Frank was born in Gary, Indiana, to Edwin Borman, who managed an Oldsmobile dealership, and Marjorie (née Pearce). The family moved to Tucson, Arizona, where his mother opened a boarding house and Frank attended the local high school. He first flew as a teenager in 1943. Seven years later, he graduated from West Point Military Academy in upstate New York.
From 1950, Borman flew F-84 fighter-bombers in the US Air Force. A perforated eardrum prevented him from combat experience in the Korean War. In 1957, he earned a master’s degree in aeronautical engineering from the California Institute of Technology and became an assistant professor of thermodynamics and fluid mechanics at West Point.
Three years later, he graduated from the Aerospace Research Pilot School at Edwards Air Force Base in California. His aircraft there included the controversial Mach 2 Lockheed F-104 Starfighter. In 1962, he became one of NASA’s Gemini “New Nine” programs along with Armstrong, Lovell and others. Apollo 8 proved what insiders had known for many years: that the United States had won the space race. Borman, Anders and Lovell were named Time Magazine’s Men of the Year in 1968.

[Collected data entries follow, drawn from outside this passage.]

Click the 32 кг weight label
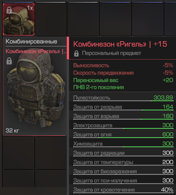Image resolution: width=176 pixels, height=195 pixels. pyautogui.click(x=12, y=131)
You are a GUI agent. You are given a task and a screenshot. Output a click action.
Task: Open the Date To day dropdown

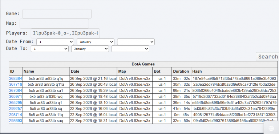[50, 49]
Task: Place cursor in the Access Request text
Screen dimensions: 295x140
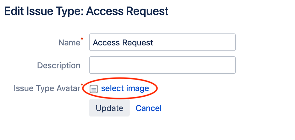Action: [x=123, y=43]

After reaching the rank of colonel in the mid-1960s, Borman retired from the USAF and aerospace and, after a stint at Harvard Business School, joined Eastern Air Lines. He was CEO of Eastern in 1975 and became chairman a year later. But by the late 1970s, competition intensified, labor relations deteriorated and Borman – never a diplomat – found himself in the firing line. He left the company in 1986 when it was taken over by a corporate raider, and Eastern collapsed five years later.
He and his wife Susan (née Bugbee), whom he had married in 1950, moved to New Mexico, where he continued to pursue business interests. They later settled in Billings, Montana, where he owned a cattle ranch and converted vintage airplanes. A supporter of Richard Nixon and both George Bushes, Borman was a man of vivid views. Among the many targets of his ire were sound barrier-breaking pilot Chuck Yeager, Democratic presidential candidate Michael Dukakis, and scientist Carl Sagan.
He received numerous awards, including the Congressional Space Medal of Honor in 1978, and published his autobiography Countdown in 1988.
Susan died in 2021. He is survived by his sons Frederick and Edwin, four grandchildren and six great-grandchildren.